# 91' Ford Probe Engine Problems



## Rellik187 (Sep 28, 2005)

This is a complicated problem, but i'll try to explain as best as possible.

Their are two problems:

1) I got a 91' Ford Probe from a family member, they told me it has problems. They already replaced the engine (with a rebuilt one), and the car runs but with problems.

The car starts up with a little hesitation, but after about 10 seconds it will die. A mechanic took a look at it and has a guess that the Air Mass Meter is bad in it. When we unplug it, the car runs fine at idle. I let it run for about 15 mins, and it had no problem with it unplugged (it stayed at about 800RPMs). 

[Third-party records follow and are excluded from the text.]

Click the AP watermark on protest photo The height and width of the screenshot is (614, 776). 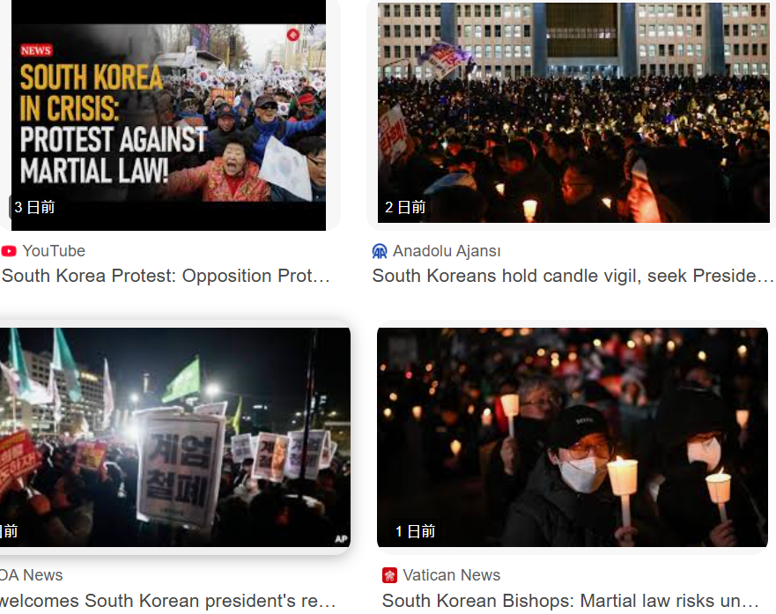pos(341,539)
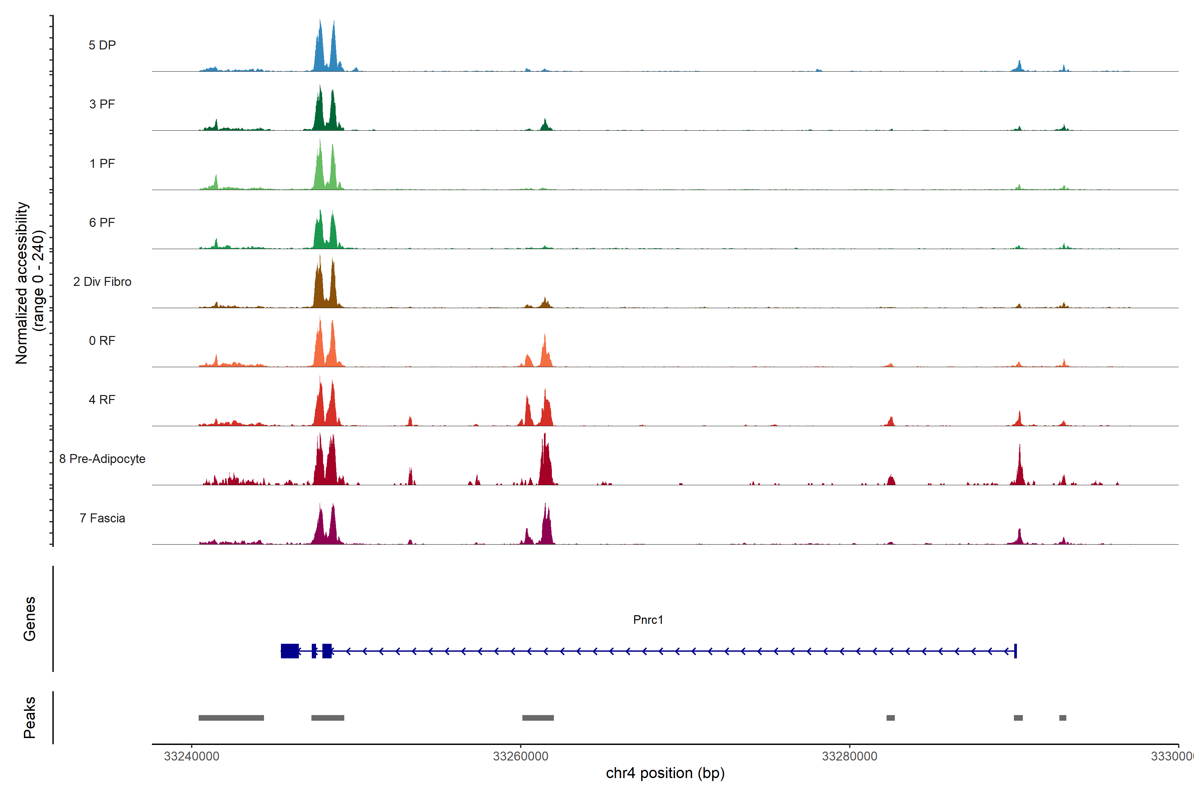The image size is (1194, 796).
Task: Click the gray peak bar near 33260000
Action: [538, 718]
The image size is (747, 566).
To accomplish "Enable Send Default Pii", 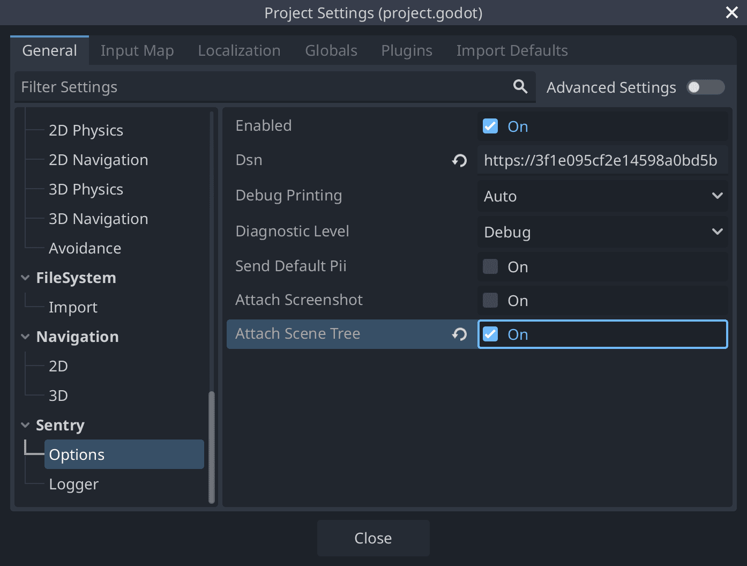I will tap(490, 266).
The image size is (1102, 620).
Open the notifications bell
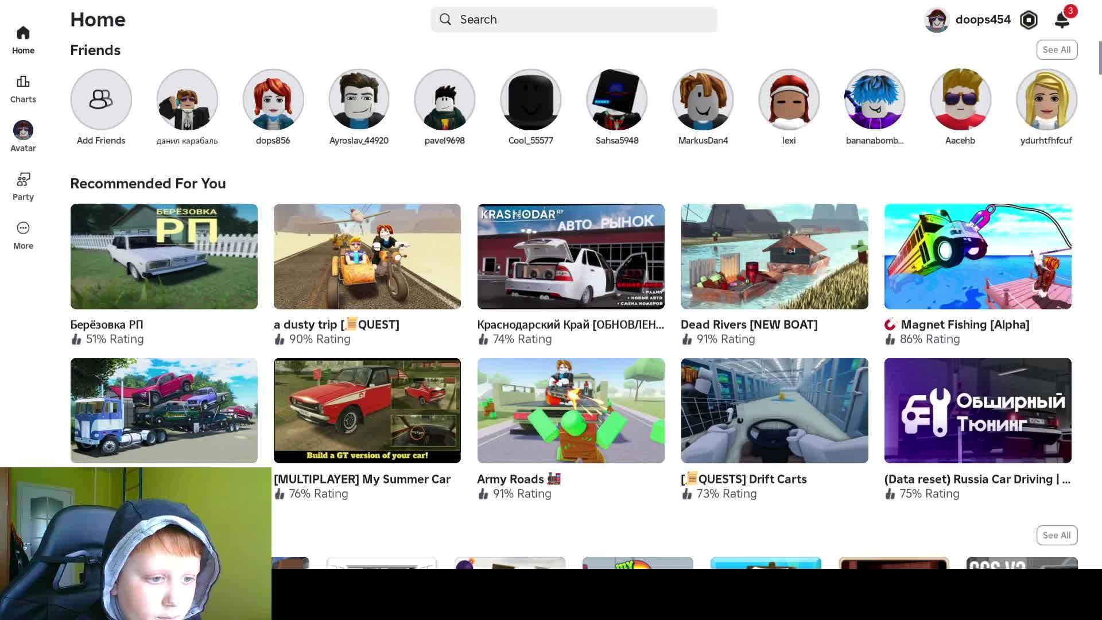pos(1062,20)
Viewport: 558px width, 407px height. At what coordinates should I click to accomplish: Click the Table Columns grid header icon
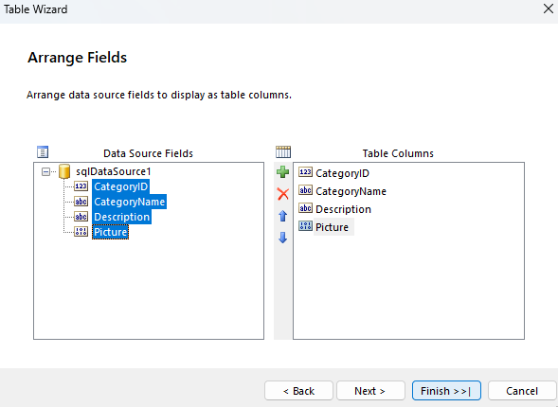(x=283, y=152)
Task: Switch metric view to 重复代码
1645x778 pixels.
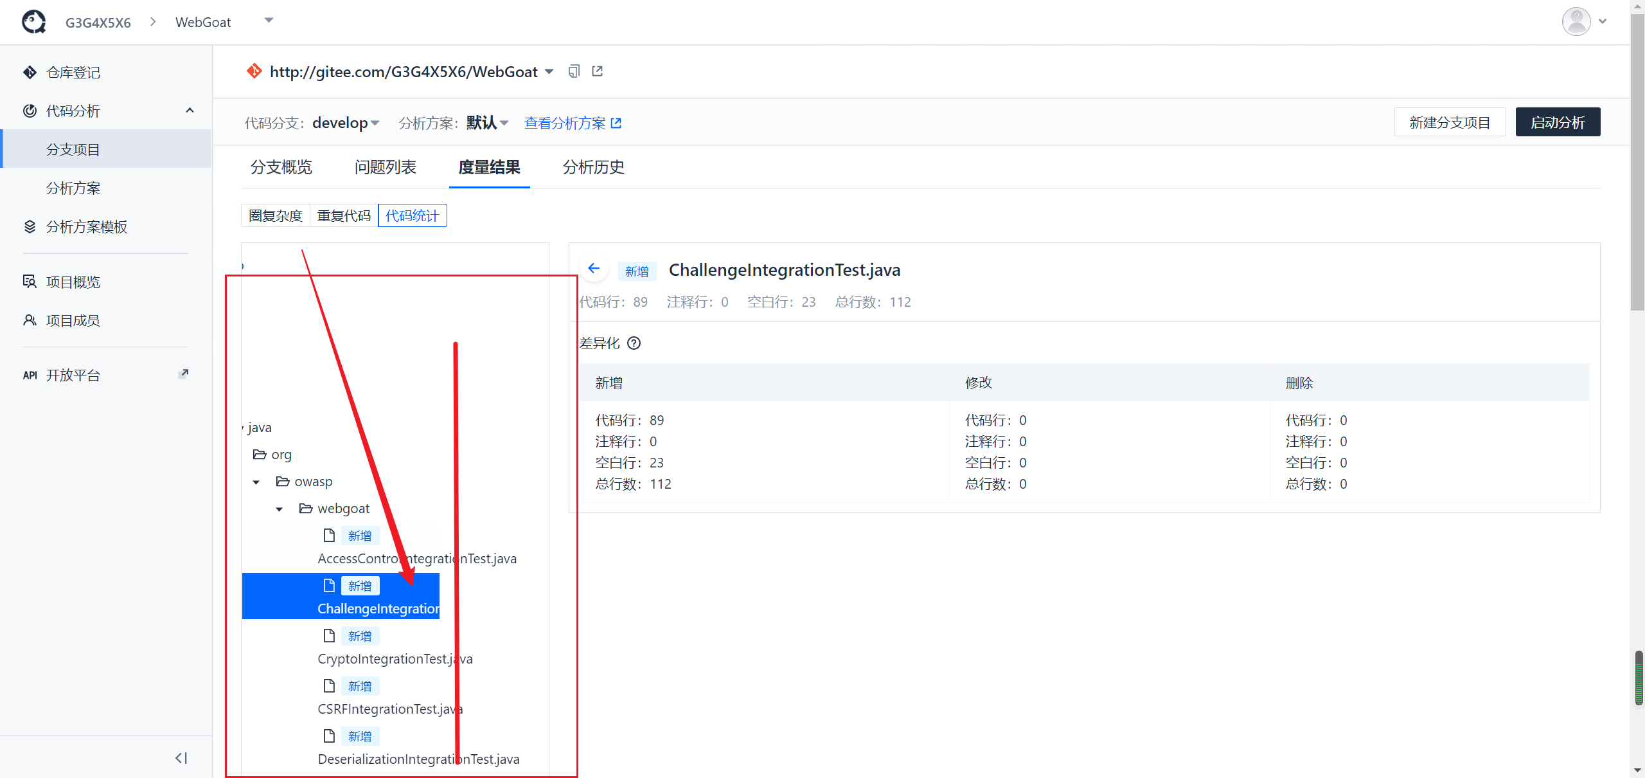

When you punch the gas and then let off, it will die, but if you slowly go back down it'll stay running. Different if you do it slowly because around 2,300-2,500RPMs the needle starts to jump down to 2G RPM and back up to where it was, and seems to want to die. But anytime the Air Mass Meter is plugged back in, it automatically dies, no matter what the RPMs are at. (also at high RPMs white smoke comes out the tail pipe)

The engine also has a slight knock to it, but I checked the spark plugs and they all are working.

A friend told me that it could be the MAP senor, that could be the problem.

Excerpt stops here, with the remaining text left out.